Un _jupe en accordéon,_ oui, parce que c'est *l'ensemble* de la jupe qui évoque le soufflet d'un accordéon, qui y ressemble ; idem pour la j_upe en portefeuille_. Mais un pantalon qui dans son ensemble ressemble à un derrière d'éléphant, ben bof quand même.
D'ailleurs, dans ce cas, on peut supprimer le _en _> j_upe (en) accordéon, jupe (en) portefeuille_, mais un _pantalon derrière d'éléphant_ ???

En tout cas, quelle que soit son interprétation, la formule a manifestement plu à Patrice Delbourg, pris en flagrant délit de plagiat par deux fois, à moins que ce soit un hommage à Morand (pas lu les ouvrages en question, donc je ne peux savoir ce qu'il en est) !


----------



## Maître Capello

Point besoin de torturer la grammaire. À mon sens, c'est en effet tout le pantalon qui est plissé et qui ressemble à un derrière d'éléphant.

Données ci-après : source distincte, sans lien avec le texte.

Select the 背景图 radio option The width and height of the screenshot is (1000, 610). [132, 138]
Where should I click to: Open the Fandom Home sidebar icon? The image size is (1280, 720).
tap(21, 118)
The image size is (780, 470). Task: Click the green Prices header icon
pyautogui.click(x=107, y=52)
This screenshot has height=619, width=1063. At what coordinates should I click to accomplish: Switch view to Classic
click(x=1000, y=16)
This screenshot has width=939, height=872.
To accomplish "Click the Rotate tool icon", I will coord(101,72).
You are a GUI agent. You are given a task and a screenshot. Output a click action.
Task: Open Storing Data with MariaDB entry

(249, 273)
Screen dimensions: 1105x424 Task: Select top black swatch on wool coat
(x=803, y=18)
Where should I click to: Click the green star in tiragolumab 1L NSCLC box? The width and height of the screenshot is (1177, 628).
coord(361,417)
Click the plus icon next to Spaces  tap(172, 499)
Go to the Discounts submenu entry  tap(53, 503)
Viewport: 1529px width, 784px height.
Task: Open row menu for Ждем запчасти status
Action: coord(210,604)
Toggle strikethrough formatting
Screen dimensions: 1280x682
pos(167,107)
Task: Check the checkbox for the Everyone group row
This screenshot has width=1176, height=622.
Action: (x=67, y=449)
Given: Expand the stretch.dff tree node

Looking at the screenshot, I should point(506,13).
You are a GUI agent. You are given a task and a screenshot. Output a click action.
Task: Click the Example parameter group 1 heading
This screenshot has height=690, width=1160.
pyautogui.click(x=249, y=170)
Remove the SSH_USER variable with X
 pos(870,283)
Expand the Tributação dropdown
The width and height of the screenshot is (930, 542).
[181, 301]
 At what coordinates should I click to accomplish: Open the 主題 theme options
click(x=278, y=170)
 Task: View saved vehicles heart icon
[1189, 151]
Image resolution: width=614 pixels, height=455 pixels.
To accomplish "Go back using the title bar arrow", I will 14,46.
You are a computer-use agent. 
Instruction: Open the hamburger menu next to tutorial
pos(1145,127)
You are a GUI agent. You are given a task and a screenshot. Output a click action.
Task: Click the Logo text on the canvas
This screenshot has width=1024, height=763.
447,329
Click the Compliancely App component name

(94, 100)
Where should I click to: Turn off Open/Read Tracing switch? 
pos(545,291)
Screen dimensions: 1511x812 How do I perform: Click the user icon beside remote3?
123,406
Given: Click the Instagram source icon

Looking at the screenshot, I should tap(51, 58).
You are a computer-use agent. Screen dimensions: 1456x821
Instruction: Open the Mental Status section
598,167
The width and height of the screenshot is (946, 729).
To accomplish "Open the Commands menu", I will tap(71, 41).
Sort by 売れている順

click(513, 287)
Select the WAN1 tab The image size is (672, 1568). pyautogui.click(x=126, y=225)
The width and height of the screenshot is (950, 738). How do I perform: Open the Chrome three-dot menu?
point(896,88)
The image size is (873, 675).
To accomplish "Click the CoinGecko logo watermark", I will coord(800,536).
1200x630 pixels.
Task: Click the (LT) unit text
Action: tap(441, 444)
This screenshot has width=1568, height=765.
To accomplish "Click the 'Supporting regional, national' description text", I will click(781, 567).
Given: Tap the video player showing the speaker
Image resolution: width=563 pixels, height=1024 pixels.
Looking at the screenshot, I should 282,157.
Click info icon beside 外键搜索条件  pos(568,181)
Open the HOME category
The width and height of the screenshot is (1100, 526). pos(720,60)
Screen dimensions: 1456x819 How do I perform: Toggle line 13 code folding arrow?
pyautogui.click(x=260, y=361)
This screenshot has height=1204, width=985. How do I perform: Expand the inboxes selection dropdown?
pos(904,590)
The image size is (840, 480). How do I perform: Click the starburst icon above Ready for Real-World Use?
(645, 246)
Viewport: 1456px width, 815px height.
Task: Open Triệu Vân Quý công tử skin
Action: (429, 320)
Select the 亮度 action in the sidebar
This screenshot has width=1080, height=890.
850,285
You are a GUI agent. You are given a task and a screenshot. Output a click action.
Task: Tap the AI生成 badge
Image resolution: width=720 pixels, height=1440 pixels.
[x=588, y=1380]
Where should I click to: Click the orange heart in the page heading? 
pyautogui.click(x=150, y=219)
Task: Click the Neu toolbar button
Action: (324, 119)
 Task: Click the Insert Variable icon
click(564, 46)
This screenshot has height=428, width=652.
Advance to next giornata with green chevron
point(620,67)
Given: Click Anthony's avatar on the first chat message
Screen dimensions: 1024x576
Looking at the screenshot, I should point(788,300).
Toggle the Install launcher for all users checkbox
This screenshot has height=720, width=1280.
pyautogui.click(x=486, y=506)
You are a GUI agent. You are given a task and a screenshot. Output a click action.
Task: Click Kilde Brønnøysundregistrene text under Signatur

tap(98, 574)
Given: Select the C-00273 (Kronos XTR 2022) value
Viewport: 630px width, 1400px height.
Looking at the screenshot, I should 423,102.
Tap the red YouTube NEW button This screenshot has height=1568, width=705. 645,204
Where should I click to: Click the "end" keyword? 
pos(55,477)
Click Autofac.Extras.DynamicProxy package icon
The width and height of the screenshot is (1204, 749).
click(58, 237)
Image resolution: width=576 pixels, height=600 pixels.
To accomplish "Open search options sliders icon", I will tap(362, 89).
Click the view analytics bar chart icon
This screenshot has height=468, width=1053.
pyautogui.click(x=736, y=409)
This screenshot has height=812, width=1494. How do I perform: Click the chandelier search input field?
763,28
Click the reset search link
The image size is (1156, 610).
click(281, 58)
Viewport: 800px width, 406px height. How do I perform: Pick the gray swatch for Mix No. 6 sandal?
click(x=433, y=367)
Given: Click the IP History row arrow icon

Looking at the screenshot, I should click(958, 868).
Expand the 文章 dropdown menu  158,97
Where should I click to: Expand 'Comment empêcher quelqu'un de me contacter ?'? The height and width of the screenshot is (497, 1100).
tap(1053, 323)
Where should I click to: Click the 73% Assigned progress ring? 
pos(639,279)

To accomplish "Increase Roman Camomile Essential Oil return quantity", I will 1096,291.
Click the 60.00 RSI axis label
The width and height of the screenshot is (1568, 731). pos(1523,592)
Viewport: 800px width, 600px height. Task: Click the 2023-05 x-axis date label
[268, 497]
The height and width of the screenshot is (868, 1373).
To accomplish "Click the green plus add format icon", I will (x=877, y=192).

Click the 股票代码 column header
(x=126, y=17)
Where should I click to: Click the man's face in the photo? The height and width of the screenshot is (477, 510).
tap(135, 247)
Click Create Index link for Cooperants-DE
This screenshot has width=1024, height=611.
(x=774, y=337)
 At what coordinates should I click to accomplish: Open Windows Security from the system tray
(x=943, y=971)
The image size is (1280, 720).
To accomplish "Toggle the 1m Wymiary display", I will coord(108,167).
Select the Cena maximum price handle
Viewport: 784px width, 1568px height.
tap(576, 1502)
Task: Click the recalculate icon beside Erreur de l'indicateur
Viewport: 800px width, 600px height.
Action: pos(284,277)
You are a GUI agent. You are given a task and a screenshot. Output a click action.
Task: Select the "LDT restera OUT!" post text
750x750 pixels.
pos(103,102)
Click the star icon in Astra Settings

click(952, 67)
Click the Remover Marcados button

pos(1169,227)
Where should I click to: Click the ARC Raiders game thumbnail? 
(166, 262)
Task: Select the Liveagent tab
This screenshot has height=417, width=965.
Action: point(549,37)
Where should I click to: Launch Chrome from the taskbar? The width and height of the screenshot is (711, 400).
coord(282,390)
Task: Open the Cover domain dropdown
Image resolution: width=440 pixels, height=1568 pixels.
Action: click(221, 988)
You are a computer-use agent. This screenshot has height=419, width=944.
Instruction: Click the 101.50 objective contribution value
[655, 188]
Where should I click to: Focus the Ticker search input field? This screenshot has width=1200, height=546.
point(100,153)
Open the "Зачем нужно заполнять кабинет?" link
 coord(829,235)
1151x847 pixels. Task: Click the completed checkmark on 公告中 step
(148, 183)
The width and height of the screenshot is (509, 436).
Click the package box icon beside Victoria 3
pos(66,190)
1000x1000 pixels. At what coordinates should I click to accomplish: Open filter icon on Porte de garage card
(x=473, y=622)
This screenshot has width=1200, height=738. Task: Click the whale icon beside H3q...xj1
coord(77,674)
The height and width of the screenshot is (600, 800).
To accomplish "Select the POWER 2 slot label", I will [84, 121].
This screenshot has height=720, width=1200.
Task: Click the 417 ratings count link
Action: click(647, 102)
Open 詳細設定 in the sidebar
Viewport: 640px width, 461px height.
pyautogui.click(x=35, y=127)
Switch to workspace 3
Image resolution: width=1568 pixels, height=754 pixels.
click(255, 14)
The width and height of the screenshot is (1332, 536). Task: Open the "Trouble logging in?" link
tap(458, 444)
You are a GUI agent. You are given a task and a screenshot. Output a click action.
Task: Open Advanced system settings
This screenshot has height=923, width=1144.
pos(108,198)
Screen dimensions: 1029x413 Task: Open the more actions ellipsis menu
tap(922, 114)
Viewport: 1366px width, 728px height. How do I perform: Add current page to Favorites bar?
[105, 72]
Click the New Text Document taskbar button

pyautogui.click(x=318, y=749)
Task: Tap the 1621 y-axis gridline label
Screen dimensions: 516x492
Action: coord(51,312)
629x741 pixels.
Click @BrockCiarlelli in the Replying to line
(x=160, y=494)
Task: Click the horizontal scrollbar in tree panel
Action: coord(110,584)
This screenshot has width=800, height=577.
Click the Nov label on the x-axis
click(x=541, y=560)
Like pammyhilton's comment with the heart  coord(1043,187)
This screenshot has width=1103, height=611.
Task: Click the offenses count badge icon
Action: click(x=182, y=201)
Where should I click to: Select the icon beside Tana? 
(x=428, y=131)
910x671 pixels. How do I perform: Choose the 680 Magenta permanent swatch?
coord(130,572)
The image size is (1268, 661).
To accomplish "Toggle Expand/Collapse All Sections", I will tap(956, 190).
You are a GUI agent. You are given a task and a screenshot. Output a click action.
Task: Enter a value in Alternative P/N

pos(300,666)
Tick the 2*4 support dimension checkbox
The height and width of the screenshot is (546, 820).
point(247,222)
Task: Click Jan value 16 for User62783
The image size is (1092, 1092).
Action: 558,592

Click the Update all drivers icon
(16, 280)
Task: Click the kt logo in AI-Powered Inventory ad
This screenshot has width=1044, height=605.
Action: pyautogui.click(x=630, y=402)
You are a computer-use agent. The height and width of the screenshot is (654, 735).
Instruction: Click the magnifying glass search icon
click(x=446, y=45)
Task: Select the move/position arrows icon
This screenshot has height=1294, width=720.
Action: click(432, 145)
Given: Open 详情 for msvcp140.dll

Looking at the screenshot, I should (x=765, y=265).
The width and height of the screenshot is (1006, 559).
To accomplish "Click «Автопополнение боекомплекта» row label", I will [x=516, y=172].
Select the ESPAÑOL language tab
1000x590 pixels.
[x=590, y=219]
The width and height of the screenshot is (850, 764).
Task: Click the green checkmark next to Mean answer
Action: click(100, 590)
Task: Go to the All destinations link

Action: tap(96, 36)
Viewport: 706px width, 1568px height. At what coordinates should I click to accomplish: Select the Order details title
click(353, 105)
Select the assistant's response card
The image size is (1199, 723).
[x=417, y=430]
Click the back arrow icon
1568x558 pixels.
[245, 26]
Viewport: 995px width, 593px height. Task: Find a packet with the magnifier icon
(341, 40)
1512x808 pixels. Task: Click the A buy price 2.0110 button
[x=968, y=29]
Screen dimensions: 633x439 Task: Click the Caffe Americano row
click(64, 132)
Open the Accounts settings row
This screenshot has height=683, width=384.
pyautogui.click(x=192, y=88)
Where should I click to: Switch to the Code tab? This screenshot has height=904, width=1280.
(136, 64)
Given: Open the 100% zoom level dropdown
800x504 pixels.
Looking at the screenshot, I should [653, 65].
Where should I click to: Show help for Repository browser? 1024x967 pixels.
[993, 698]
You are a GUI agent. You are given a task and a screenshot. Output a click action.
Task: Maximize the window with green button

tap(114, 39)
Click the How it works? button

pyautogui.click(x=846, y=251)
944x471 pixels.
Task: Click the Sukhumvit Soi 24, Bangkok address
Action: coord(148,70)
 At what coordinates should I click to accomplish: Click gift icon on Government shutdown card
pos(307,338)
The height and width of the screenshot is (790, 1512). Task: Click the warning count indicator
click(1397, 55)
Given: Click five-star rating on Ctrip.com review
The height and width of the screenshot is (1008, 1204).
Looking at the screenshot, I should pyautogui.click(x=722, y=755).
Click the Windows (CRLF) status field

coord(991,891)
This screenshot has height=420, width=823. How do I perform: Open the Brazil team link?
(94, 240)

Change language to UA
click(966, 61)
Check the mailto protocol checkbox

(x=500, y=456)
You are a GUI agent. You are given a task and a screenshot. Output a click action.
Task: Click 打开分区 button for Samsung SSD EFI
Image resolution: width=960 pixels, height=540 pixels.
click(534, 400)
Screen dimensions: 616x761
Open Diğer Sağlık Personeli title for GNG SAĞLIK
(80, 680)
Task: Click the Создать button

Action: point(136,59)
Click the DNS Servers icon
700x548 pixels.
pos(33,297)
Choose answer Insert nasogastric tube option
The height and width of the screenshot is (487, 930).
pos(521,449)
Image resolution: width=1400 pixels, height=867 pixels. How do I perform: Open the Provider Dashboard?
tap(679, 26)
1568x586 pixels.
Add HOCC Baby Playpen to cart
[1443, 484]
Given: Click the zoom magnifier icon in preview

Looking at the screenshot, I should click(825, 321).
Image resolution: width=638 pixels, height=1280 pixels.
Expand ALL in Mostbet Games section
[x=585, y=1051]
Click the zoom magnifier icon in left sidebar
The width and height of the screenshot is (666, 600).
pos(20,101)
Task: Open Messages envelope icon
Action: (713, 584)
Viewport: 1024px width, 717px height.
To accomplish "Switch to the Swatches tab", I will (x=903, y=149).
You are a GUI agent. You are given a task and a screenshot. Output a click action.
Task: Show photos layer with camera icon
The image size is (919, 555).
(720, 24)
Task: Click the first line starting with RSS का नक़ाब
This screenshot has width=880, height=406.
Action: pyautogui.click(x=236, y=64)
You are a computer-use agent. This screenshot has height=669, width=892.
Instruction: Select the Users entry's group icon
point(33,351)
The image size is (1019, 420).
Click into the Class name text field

_un pantalon en accordéon_ = un pantalon qui ressemble à un accordéon, qui a la forme d'un accordéon
_un pantalon en derrière d'éléphant_ = un pantalon qui ressemble à un derrière d'éléphant, qui a la forme d'un derrière d'éléphant


----------



## k@t

Au risque de me répéter, quand *en* n’est pas régi par un adjectif, mais directement par un substantif, c’est l’objet X *dans sa totalité* qui évoque le Y introduit par le *en*.
Pour ne pas torturer la grammaire, il aurait fallu utiliser la préposition *à* : _pantalon plissé *à* derrière d’éléphant_, comme on aurait _pantalon plissé *à *pattes d’éléphant_ (ce sont les fesses du pantalon qui ressemblent à celles d’un éléphant ; ce sont les jambes / pattes du pantalon qui ressemblent à celles d’un éléphant).
Comparer :
_Un alambic *en* col de cygne_ > c’est l’ensemble de l’alambic qui ressemble à un col de cygne. 
_Un alambic *à* col de cygne_ > c’est le col de l’alambic qui ressemble à un col de cygne. 
(Avec _robinet_, les deux sont possibles, le robinet pouvant par métonymie ne désigner que le bec, on utilisera alors la préposition _en _: _un robinet *en* col de cygne_. Si le terme désigne l’ensemble, on mettra la préposition _à_ : _un robinet_ *à*_ col de cygne_).
_Un macaque *en* queue de lion _> c’est l’ensemble du singe qui ressemble à une queue de lion. 
_Un macaque *à* queue de lion_> c’est la queue du singe qui ressemble à celle d'un lion. 
_Un tablier *à* poche (de) kangourou.  / Un tablier *en* poche (de) kangourou. 
Un punk *à* crête de coq.  / Un punk *en* crête de coq. _
(A contrario, dans le cas _d’un condylome / d’un cristal *en* crête de coq_, c’est bien la chose dans sa totalité qui est comparée à une crête de coq, et non simplement un élément de cette chose.)
etc.

_Un pantalon *à* derrière d’éléphant_ > c’est le derrière (là où on met son derrière) du pantalon qui ressemble au derrière d’un éléphant. 
_Un pantalon *en* derrière d’éléphant_ > c’est l’ensemble du pantalon qui ressemble à un derrière d’éléphant. 
Si l’ensemble du pantalon ressemble à un derrière d’éléphant, ça signifie que ce pantalon n’a pas de jambes, vu qu’un cul d’éléphant n’a pas de jambes/pattes. Un pantalon sans jambes, est-ce encore un pantalon ?
Ou alors, il faut comprendre *derrière* comme équivalent à *arrière* ? Partie arrière de l’éléphant qui comprend aussi bien le cul que les pattes. Pourquoi pas ? Bien que je doute très fort que ce soit ainsi qu’il faille comprendre les choses.


----------



## Maître Capello

k@t said:


> _Un pantalon *en* derrière d’éléphant_ > c’est l’ensemble du pantalon qui ressemble à un derrière d’éléphant.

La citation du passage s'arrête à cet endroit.